* WHAT IS ASKED *
Count the rows below that contain the string "screenshot", treating uppercase and lowercase as different. Reply with the number only.

[Part of a data file]
%%
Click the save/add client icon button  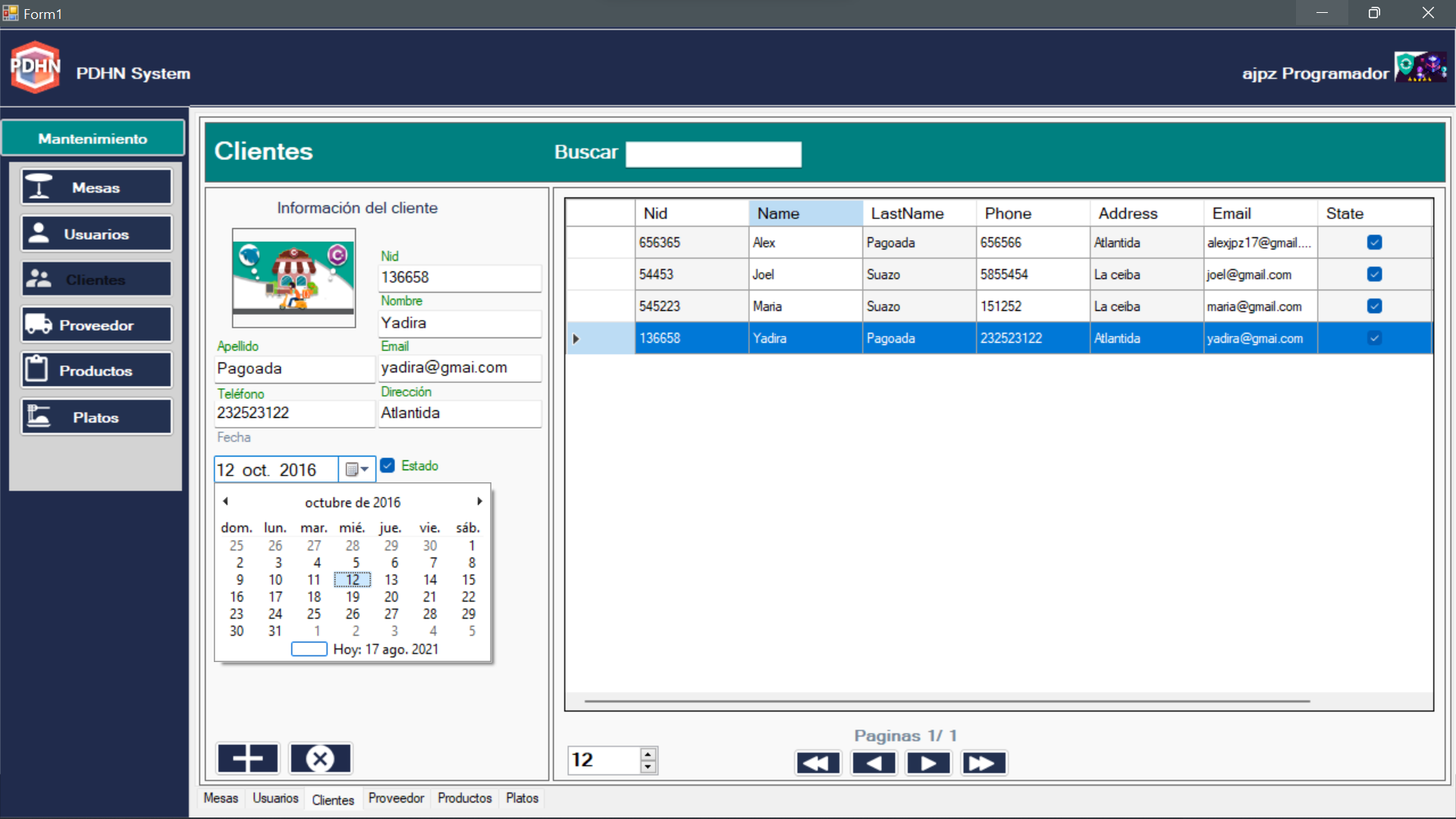tap(247, 758)

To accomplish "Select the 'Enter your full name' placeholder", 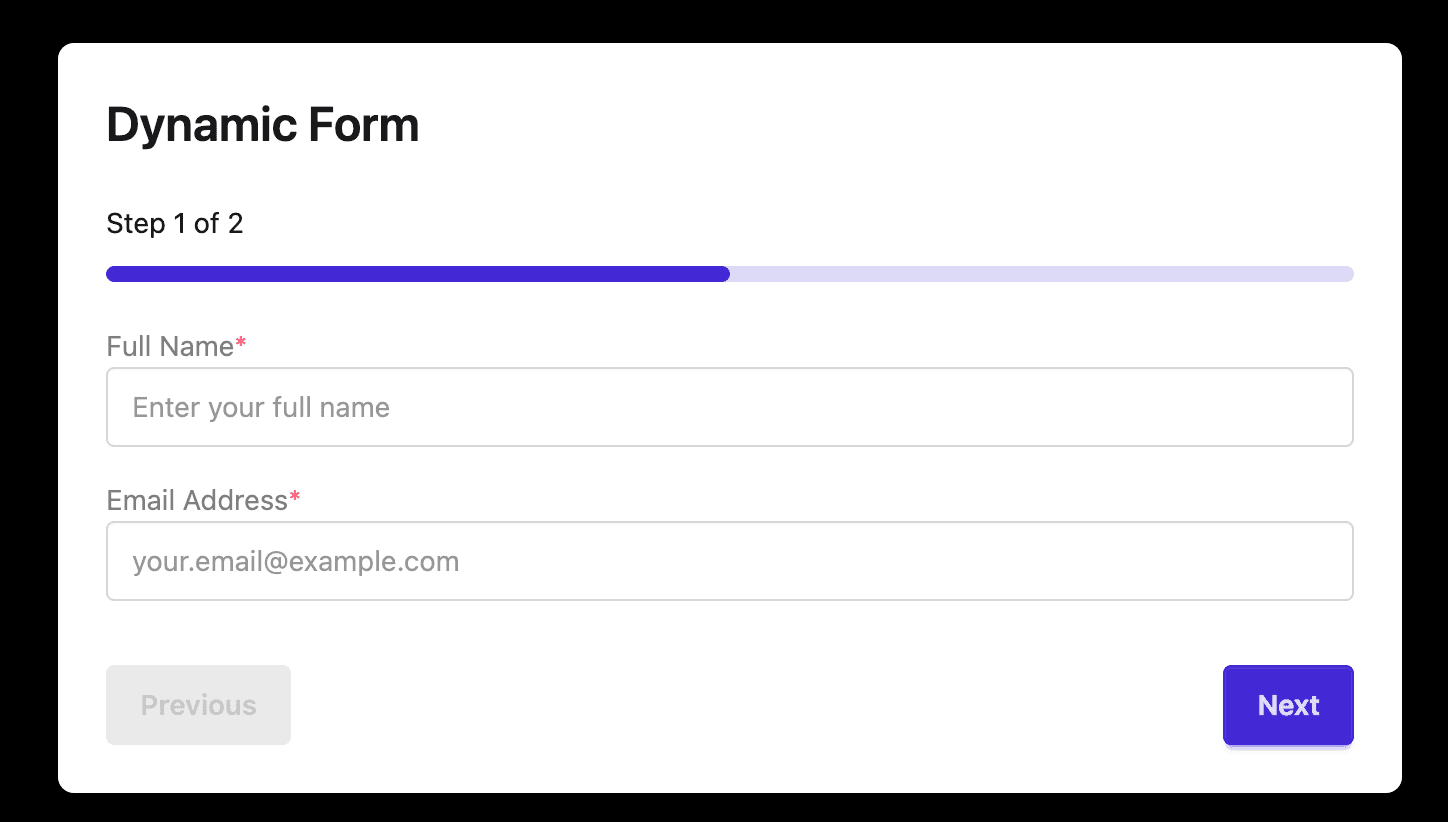I will [261, 407].
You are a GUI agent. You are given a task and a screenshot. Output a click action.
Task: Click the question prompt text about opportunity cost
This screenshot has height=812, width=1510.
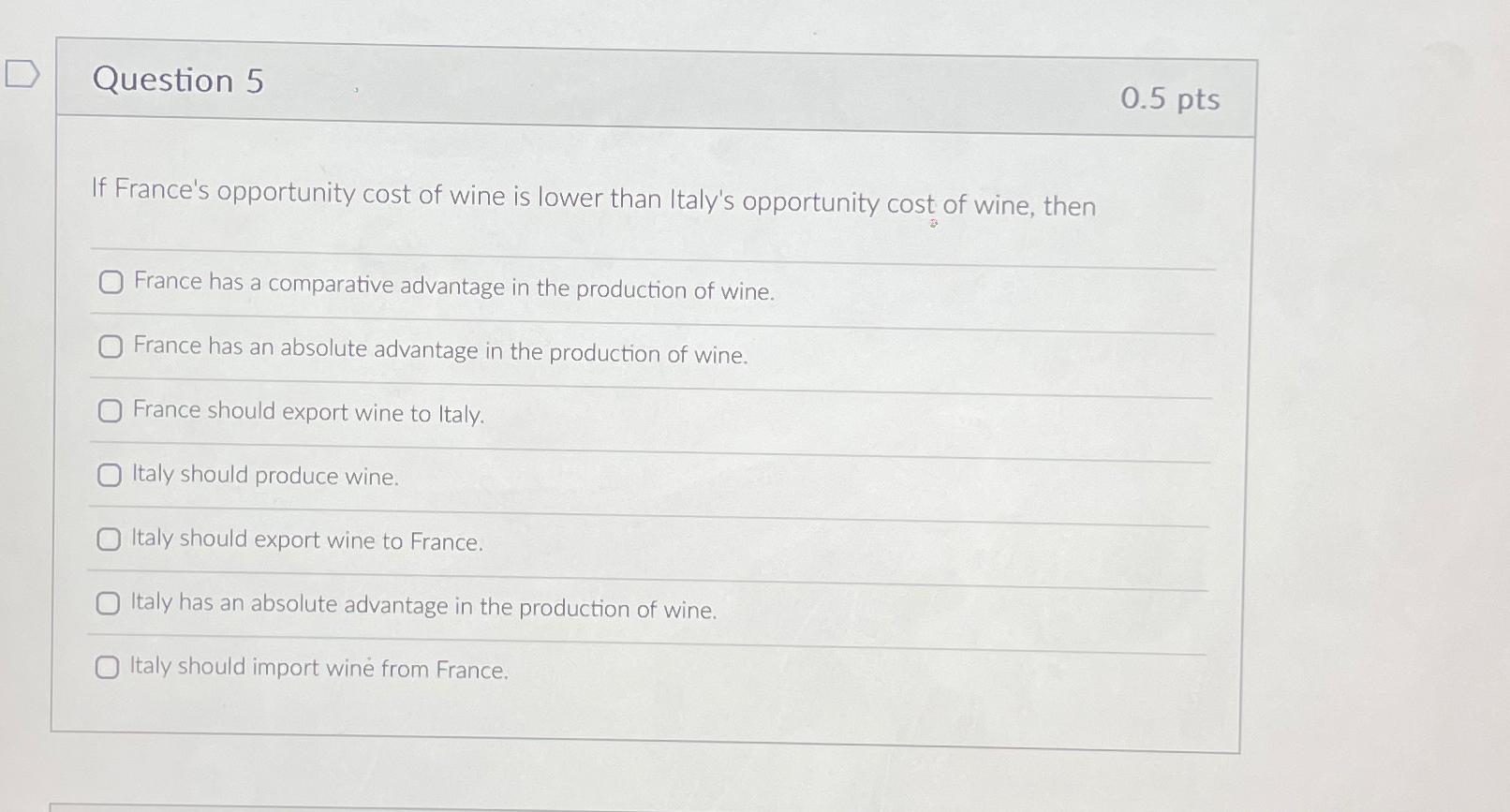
%%
* TASK RESULT *
2